Bretagne: Sagen, Schätze & Meer

Augen schließen, durchatmen, Anblick genießen: Rauer Wind und schmeichelnde Sonne wechseln sich in der Bretagne ab.

 

Woher weht der Wind in der Bretagne? Was bitte sind Hinkelsteine? Und wo verbrachte Paul Gauguin seine Sommer?

Ein Tag, viel Sonne. Aber auch viel Regen oder gar Sturm. So ist das hier oben an der Atlantikküste. Die Windrichtung bestimmen und sich damit für einen ganzen Tag festlegen, das ist schier unmöglich. Deshalb sollte, wer an der Küste im Nordwesten Frankreichs spaziert, unbedingt ein wetterdichtes Cape bei sich haben. Und noch etwas gehört ins Reisegepäck: Sinn für Entdeckungen - auch im Landesinneren. Schließlich liegen hier wahre Schätze.

Apropos Schatz: Den Comic-Band „Der Sohn des Asterix” (Le Fils d’Astérix) kennt wohl jeder. Wer erinnert sich nicht daran, dass Obelix den Milchmann Appendix mit Hinkelsteinen bezahlen wollte? Appendix konnte mit den unglaublich großen und unglaublich schweren Dingern nichts anfangen. Für Obelix hingegen waren sie ein wertvolles Zahlungsmittel. Verdrossen warf Obelix die Hinkelsteine weg.
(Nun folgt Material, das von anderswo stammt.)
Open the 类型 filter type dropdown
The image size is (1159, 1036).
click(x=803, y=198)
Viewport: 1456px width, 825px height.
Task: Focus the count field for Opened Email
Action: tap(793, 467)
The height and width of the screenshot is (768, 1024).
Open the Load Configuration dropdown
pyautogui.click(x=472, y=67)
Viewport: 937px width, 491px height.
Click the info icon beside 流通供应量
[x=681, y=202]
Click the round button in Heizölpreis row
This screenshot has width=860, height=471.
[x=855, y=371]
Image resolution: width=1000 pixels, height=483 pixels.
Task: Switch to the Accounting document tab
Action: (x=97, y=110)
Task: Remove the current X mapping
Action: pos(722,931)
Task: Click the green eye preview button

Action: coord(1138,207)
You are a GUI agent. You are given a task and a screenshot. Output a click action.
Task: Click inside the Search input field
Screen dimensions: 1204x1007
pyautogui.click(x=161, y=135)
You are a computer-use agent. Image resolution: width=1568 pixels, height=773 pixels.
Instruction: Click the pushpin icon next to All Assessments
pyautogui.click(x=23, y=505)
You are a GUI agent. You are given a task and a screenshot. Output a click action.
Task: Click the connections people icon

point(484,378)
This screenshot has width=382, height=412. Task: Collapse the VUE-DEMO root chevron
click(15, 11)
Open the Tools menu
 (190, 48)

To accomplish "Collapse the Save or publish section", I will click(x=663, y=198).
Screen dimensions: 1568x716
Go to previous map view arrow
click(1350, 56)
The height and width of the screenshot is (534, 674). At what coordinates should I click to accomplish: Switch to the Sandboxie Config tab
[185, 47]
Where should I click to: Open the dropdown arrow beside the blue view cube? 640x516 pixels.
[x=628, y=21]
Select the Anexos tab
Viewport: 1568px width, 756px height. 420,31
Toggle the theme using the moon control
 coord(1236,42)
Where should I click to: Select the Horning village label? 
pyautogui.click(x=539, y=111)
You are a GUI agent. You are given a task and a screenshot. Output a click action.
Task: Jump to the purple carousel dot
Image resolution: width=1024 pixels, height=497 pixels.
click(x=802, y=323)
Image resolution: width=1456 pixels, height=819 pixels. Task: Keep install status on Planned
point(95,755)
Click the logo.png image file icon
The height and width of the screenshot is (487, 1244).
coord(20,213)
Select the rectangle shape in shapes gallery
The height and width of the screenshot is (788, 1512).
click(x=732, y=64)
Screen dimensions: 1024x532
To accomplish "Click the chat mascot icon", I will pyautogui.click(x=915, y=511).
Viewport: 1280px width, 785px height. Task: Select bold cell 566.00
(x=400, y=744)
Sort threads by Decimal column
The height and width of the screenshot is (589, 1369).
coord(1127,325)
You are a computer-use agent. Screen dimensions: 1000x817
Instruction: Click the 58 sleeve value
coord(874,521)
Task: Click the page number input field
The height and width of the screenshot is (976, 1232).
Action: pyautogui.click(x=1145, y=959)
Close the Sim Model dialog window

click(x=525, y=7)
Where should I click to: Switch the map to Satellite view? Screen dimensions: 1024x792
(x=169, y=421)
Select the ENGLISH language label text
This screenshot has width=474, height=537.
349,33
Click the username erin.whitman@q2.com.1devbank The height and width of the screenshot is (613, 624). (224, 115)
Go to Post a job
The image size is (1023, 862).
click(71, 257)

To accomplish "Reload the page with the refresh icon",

Noch heute liegen sie in der Landschaft der Bretagne herum. Denken wir nicht darüber nach, welche Kraft der lustige Gallier verwenden musste und ob die Geschichte stimmt. Es ist einfach schön, Legenden zu folgen und sie augenscheinlich zu entdecken. Eine rankt sich um die sagenhaften Menhire (das ist Bretonisch, „men” steht für Stein, „hir” für lang), die noch heute als Formation weithin sichtbar sind – als ein Feld voller hoher und langer Steine nahe Carnac. Mehr als 3.000 dieser gewaltigen Menhire, auch Gräber aus Hinkelsteinen, sollen in dieser Region noch zu sehen sein.

 

Noch eine Legende rund um die Hinkelsteine

Zwischen April und Herbst lohnt es sich besonders, das steinerne Meer unweit des Atlantiks zu besuchen. Die wie unvermittelt in die Landschaft gesetzten Brocken sollen mehr als 7.000 Jahre alt sein. Manche von ihnen reichen bis zu vier Meter in die Höhe. Der Volksmund sagt, es seien erstarrte Soldaten. Fakt ist, dass die Megalithe aus der letzten Stonehenge-Ära stammen. Stimmt es? Laut neuester Forschungen schätzt man, dass die ältesten dieser Steine prähistorisch sind, also älter als die ägyptischen Pyramiden. Dr. Bettina Schulz Paulsson, Professorin an der Universität Göteborg in Schweden, setzt in ihren wissenschaftlichen Arbeiten auf die Theorie, dass die Megalithen erst auf Seewegen nach England gelangten. Sie sind stammen damit aus Frankreich. Genauer: der Bretagne.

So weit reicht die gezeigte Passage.